Semua makanan di piring sudah habis terlahap, tapi Zoya dan Rini masih asyik mengobrol.
Beep...Beep...Cklek.....
Terdengar suara orang yang memasukkan password pintu rumah dan berhasil membukanya. Wajah kedua perempuan itu berubah menjadi waspada.
“Bukannya Adam bilang akan sampai di rumah hari minggu?” Zoya menjadi panik karena takut rencananya hari ini untuk pergi dari rumah Adam gagal kembali. Ia menuruni kursi dan hendak berjalan menuju pintu tapi Rini menghalanginya.
“Bu, saya saja.” Rini tersenyum pada majikannya, ia berfikir jika itu adalah seorang penjahat tidak benar jika majikan yang melindunginya.
“Tidak apa, pasti bukan penjahat” Zoya seperti bisa membaca pikiran Rini.
Belum sampai ke depan pintu, seorang pria paruh baya muncul dihadapan mereka. Zoya terkejut melihat kehadiran pria yang mampu membuat Adam gemetar ketakutan, Ahmad -ayah Adam- ia terlihat membawa sebuah paper bag bewarna coklat di tangan kanannya. Langkahnya masih tegas walaupun rambutnya sudah memutih dan bahunya sudah sedikit lebih bungkuk.

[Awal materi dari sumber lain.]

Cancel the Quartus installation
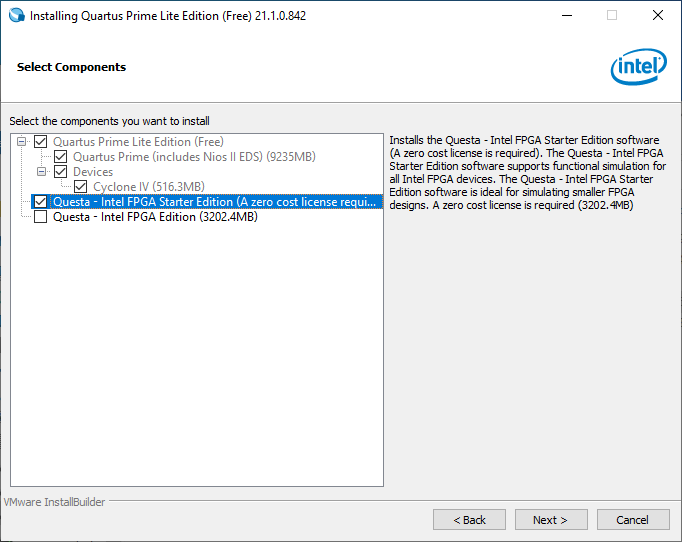The image size is (682, 542). tap(632, 520)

Ahmad bertukar senyum pada Zoya kala mata mereka bertemu, “Hai, Rini. Gimana kabarmu? Lama saya tidak ketemu kamu?” Ahmad terus melanjutkan langkahnya memasuki rumah anaknya dan menyapa Rini yang berdiri mematung di belakang Zoya.
“Alhamdulillah , saya baik Pak Ahmad” ucap Rini dengan penuh hormat.

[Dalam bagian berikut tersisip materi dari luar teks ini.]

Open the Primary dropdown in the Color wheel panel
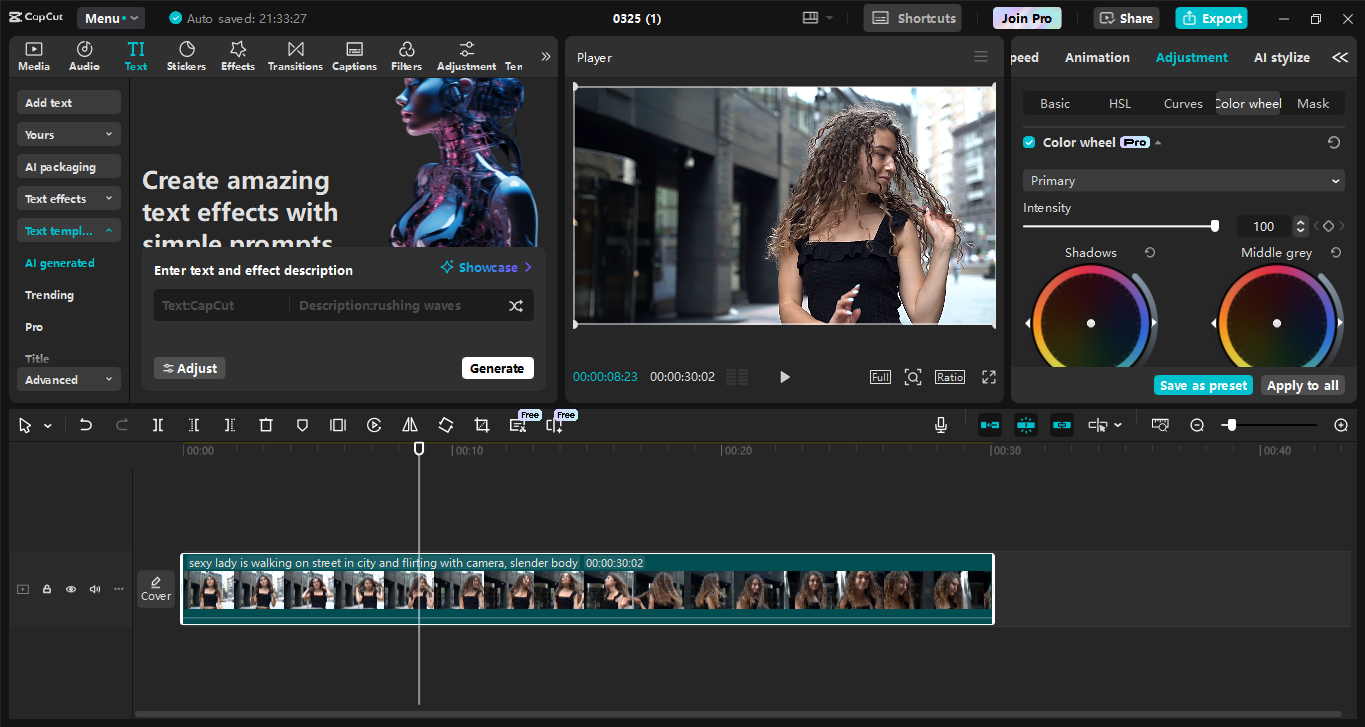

Hati Zoya sedikit mencelos mana kala Ahmad lebih dahulu menyapa Rini yang ada di belakangnya dibandingkan dirinya yang sudah bertukar senyum. Ada rasa takut timbul karena kejadian masa lalu, ketakutan akan diperlakukan seperti pajangan yang hanya ditunjukkan kepada khalayak ramai karena memiliki paras yang rupawan dan otak yang pintar.
Dahulu Zoya merasa mertuanya hanya suka menegurnya karena peduli padanya dan ingin membantu memberikan yang terbaik. Tapi ia salah, mertuanya benar-benar tidak menyukainya. Terbukti saat ia tidak ada, ibu mertuanya akan menjelek-jelekkan di depan keluarga besar Akbar bahwa Zoya hanya mengandalkan parasnya dan otaknya saja untuk masuk ke keluarga Akbar selain itu ia tidak bisa apa-apa termasuk memberi dirinya seorang cucu.

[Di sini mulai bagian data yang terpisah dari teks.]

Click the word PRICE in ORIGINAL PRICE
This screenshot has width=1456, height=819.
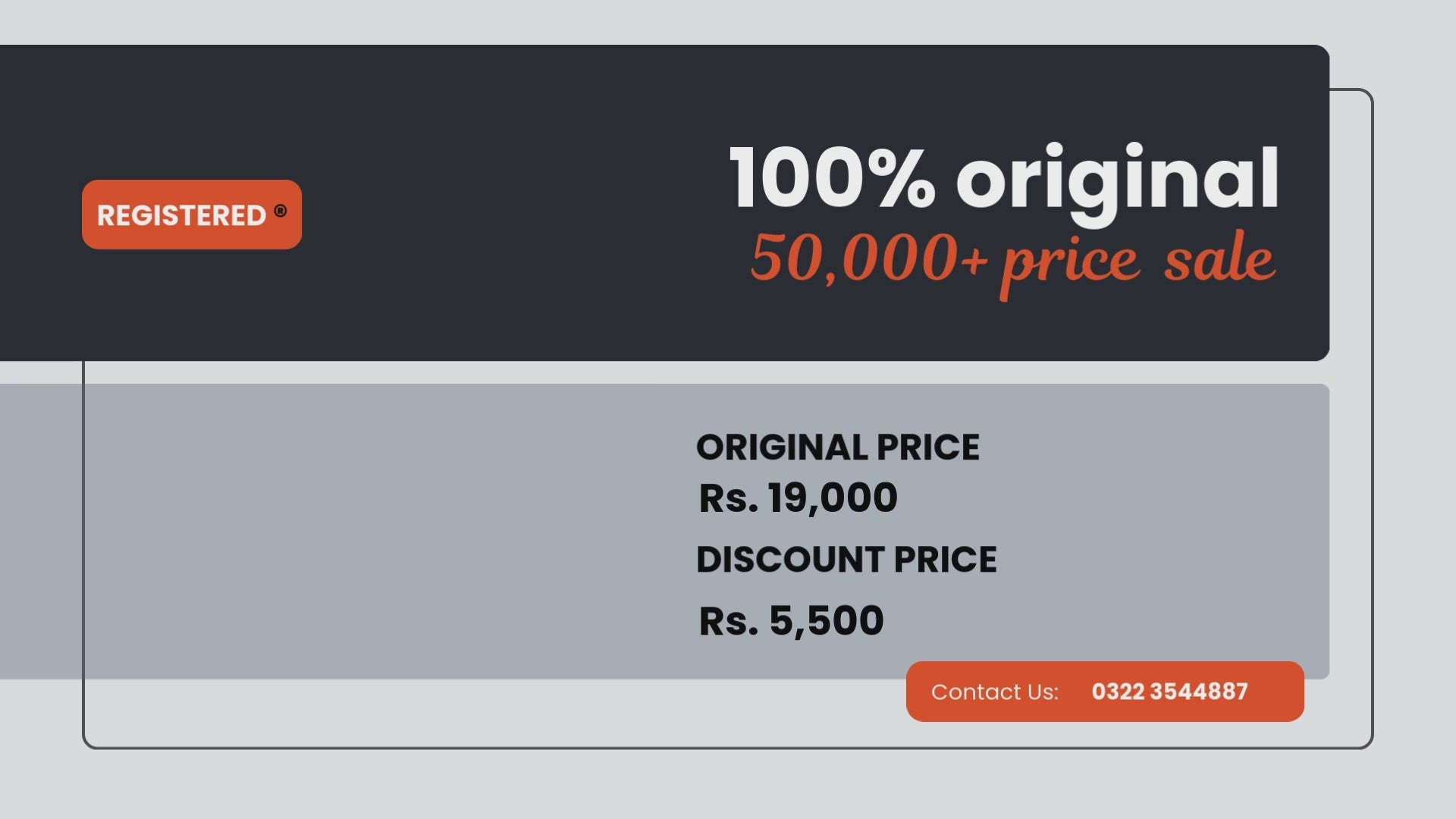coord(927,447)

Ahmad sudah duduk di kursi ruang tengah, “Rin, bisa buatkan saya minum? Apa saja yang ada di rumah Adam” sepertinya Ahmad juga tau bahwa anaknya ini tidak pernah menyimpan makanan apapun selain air mineral di rumahnya.
“Baik pak” Rini mengerti kode dari Ahmad untuk segera menyingkir, ia pun segera menuju dapur menyiapkan 2 gelas jus jeruk.
“Nak Zoya, bisa bicara sebentar ?” suara kebapakan penuh kehangatan membuyarkan lamunan Zoya dan meninggalkan rasa rindu di hatinya karena mengingat kemiripan suara Ahmad dengan ayah kandungnya.